Exercise:
From the listing below, retype exactly the line holding "Find i landskabet (78, 1330)", the line holding "Fødte bornholmere før 1814 (340, 2058)", and the lines between them; skip everything else.

Given data:

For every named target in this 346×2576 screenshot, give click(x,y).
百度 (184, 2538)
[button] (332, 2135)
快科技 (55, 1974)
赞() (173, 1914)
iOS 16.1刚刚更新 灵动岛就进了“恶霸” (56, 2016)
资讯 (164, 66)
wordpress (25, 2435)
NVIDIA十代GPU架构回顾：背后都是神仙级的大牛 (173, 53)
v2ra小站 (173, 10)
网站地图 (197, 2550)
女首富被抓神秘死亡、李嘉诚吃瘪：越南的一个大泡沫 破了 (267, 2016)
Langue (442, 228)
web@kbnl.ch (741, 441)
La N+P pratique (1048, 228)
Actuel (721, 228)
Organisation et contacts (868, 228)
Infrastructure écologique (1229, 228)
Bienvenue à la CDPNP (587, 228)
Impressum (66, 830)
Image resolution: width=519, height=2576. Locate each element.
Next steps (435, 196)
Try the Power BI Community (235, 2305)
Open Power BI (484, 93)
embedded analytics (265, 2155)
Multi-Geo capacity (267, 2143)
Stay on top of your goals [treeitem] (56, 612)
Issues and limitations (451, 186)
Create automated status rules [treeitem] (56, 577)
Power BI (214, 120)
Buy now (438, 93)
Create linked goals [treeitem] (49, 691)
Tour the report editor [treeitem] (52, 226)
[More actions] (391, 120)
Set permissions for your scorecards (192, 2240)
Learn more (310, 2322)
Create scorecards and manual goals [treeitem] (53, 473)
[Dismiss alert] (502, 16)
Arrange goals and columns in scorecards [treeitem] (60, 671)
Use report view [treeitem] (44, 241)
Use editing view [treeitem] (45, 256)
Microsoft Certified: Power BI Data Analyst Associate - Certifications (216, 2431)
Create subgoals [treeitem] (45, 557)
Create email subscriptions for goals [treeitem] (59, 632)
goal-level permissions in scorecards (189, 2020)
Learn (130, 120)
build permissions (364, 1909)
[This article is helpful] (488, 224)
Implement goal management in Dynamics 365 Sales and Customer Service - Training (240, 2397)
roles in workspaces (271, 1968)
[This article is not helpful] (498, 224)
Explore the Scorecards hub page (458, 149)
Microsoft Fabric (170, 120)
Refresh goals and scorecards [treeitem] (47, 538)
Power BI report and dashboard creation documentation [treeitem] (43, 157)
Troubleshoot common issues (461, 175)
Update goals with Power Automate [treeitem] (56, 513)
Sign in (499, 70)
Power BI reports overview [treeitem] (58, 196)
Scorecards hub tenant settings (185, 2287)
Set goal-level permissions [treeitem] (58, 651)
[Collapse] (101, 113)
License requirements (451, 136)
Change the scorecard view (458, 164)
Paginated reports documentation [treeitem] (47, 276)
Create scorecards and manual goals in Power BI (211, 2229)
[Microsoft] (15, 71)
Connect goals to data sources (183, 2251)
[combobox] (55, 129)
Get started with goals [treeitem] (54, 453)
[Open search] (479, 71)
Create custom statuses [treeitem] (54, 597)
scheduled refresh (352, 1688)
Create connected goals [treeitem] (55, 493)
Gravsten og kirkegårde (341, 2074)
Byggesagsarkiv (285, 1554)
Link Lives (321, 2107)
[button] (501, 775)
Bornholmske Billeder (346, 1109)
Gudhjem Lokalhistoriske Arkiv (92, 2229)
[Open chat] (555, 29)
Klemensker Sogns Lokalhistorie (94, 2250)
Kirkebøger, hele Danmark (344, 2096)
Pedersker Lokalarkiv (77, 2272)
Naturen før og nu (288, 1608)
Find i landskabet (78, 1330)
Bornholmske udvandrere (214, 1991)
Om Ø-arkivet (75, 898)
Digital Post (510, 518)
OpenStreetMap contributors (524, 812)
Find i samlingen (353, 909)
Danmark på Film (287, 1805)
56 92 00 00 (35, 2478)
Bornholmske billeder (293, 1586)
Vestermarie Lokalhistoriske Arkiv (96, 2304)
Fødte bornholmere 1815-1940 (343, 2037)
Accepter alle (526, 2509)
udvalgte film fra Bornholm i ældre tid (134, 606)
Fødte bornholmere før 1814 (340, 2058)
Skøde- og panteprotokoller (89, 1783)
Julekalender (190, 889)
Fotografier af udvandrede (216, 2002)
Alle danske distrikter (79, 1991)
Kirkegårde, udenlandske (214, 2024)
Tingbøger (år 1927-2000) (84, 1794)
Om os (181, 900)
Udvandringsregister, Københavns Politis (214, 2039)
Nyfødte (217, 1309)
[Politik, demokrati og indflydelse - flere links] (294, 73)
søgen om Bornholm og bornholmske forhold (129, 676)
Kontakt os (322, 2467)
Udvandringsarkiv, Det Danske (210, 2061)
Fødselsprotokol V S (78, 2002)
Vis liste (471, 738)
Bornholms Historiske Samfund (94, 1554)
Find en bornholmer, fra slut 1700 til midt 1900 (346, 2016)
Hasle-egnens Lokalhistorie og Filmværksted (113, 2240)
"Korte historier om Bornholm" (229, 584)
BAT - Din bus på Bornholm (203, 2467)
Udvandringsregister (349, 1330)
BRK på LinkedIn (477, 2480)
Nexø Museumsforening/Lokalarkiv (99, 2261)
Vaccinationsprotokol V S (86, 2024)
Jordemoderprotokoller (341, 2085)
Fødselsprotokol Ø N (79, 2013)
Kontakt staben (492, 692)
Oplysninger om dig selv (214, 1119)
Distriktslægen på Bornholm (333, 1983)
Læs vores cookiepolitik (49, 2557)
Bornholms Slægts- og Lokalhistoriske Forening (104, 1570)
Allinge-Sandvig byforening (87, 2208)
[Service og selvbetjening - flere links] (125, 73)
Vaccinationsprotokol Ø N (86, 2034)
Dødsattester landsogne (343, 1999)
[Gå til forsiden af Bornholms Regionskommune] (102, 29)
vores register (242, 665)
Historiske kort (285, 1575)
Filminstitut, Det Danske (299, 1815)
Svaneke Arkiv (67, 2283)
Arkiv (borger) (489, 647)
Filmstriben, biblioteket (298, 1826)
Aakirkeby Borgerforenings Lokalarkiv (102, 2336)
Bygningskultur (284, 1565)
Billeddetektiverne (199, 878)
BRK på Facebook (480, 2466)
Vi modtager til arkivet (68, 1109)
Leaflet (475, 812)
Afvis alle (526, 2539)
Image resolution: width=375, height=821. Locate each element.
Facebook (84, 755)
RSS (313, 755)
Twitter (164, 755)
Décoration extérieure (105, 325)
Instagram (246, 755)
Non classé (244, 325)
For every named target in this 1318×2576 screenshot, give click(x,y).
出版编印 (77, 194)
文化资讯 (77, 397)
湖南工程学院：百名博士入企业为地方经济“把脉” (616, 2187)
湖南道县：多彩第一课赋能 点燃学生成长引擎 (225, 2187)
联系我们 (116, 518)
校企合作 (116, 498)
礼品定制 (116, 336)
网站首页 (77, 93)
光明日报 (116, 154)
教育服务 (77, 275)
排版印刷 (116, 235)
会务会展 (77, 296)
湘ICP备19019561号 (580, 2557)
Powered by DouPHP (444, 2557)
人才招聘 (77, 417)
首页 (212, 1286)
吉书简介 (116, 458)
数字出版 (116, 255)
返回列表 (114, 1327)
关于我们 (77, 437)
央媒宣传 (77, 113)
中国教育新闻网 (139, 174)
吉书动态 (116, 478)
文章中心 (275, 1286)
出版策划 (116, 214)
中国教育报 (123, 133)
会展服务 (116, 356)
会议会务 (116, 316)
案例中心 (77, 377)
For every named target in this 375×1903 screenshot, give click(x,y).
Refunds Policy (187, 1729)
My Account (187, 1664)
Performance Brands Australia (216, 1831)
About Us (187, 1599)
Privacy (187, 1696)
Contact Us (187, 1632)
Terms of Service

Solution to the exercise:
Find i landskabet (78, 1330)
Bornholmske udvandrere (214, 1991)
Om Ø-arkivet (75, 898)
Digital Post (510, 518)
OpenStreetMap contributors (524, 812)
Find i samlingen (353, 909)
Danmark på Film (287, 1805)
56 92 00 00 (35, 2478)
Bornholmske billeder (293, 1586)
Vestermarie Lokalhistoriske Arkiv (96, 2304)
Fødte bornholmere 1815-1940 (343, 2037)
Accepter alle (526, 2509)
udvalgte film fra Bornholm i ældre tid (134, 606)
Fødte bornholmere før 1814 (340, 2058)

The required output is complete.